Segmento di testo:
-*-*-

Una bambina ucraina di 11 anni, affetta da una grave e rara malformazione alle vie biliari, è stata salvata con un complesso intervento alle Molinette, ospedale della Città della Salute di Torino.

Nel corso di un’operazione durata dodici ore le è stato impiantato su un rene il fegato di una donatrice di 16 anni di Cesena, morta per un trauma cranico. 

La bimba nell'ultimo anno era stata ricoverata varie volte in Ucraina per infezioni e le condizioni erano peggiorate, con la necessità urgente di un trapianto. Lo scorso maggio è stata inviata dal capoluogo piemontese un'equipe medica e il caso della piccola è stato valutato, grazie alla consulenza del direttore del Centro Trapianto Fegato delle Molinette, Renato Romagnoli, e del direttore della Gastroenterologia pediatrica dell'ospedale Regina Margherita, Pierluigi Calvo. Da qui la decisione di portarla in Italia, ricoverarla al Regina Margherita e inserirla in lista d'attesa per il trapianto. Dopo due mesi è arrivato un fegato compatibile.

L'organo è stato diviso in due parti secondo la tecnica Split: la più piccola, la sinistra, è stata impiantata in un neonato all'ospedale Pediatrico Bambino Gesù di Roma, mentre la parte più grande, la destra, è stata trasportata a Torino per il trapianto eseguito da Romagnoli.

"Da un punto di vista tecnico è stato un intervento piuttosto acrobatico ma siamo molto soddisfatti. Il fegato a circa una settimana dal trapianto funziona bene - spiega Romagnoli -. Per il momento nessuna complicazione, la bimba è stata svegliata e ha ripreso le sue funzioni e ha cominciato ad alimentarsi".

-*-*-

Dati registrati:
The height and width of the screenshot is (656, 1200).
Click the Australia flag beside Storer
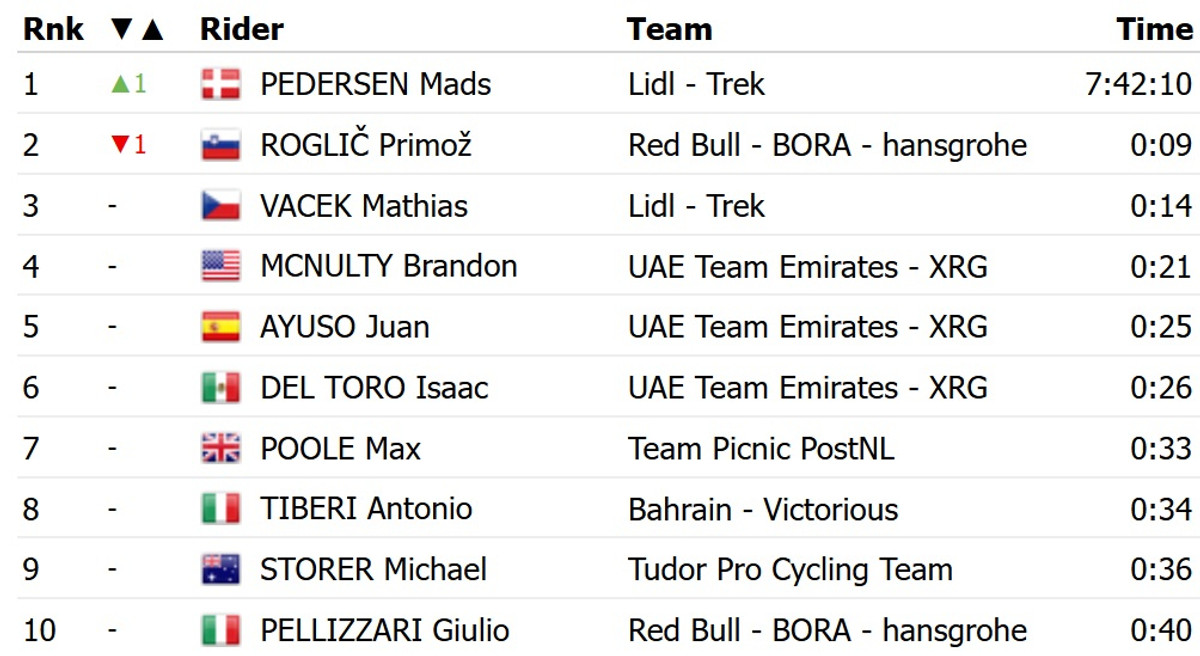[x=220, y=570]
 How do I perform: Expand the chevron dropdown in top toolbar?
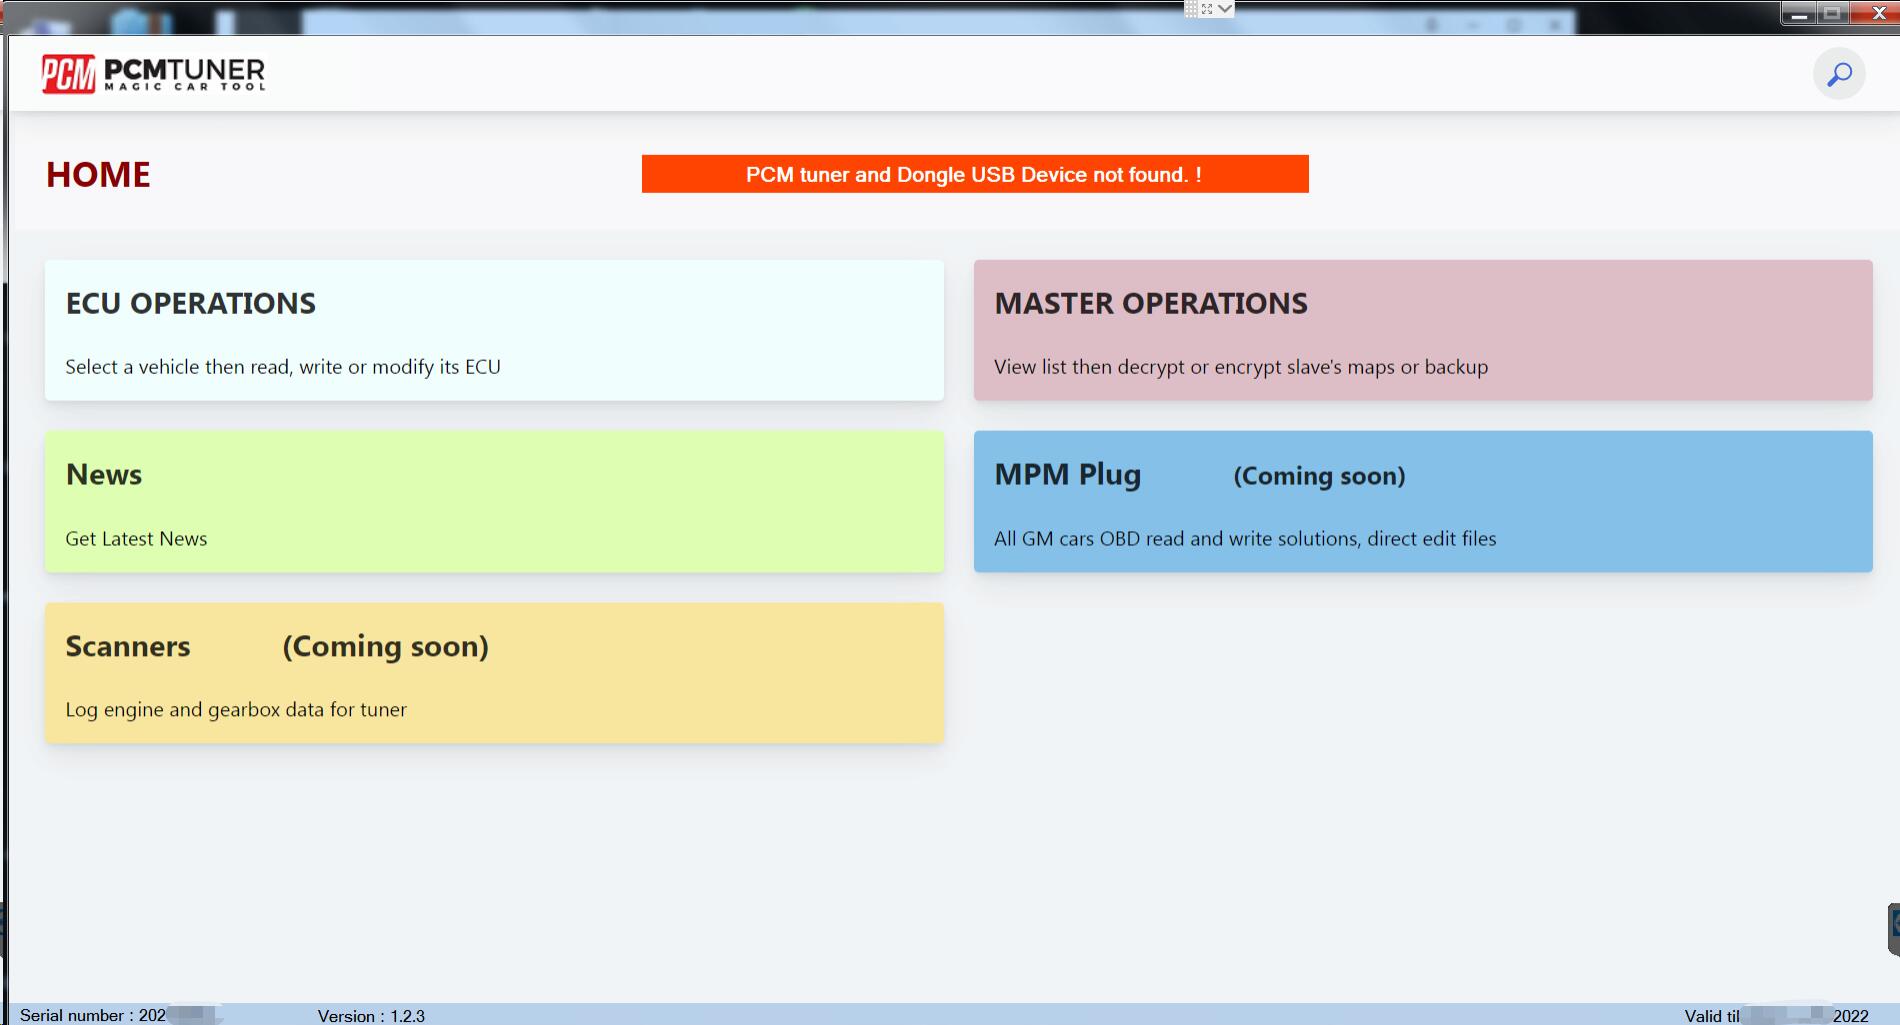pyautogui.click(x=1225, y=9)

-*-*-

Compiti da svolgere:
1 – Traduci in inglese la frase «Dopo due mesi è arrivato un fegato compatibile.» tratta dal testo sul trapianto di fegato.
2 – Indica se ciascuna delle seguenti affermazioni concorda con il testo sul trapianto di fegato, rispondendo sì o no e citando le parole del testo che lo stabiliscono: (a) l'operazione è durata dodici ore; (b) la donatrice era di Roma; (c) la parte destra del fegato è stata impiantata in un neonato a Roma.

Risposte fornite:
1 – After two months, a compatible liver arrived.

2 –
(a) Sì: «Nel corso di un’operazione durata dodici ore».
(b) No: «il fegato di una donatrice di 16 anni di Cesena».
(c) No: «la più piccola, la sinistra, è stata impiantata in un neonato all'ospedale Pediatrico Bambino Gesù di Roma».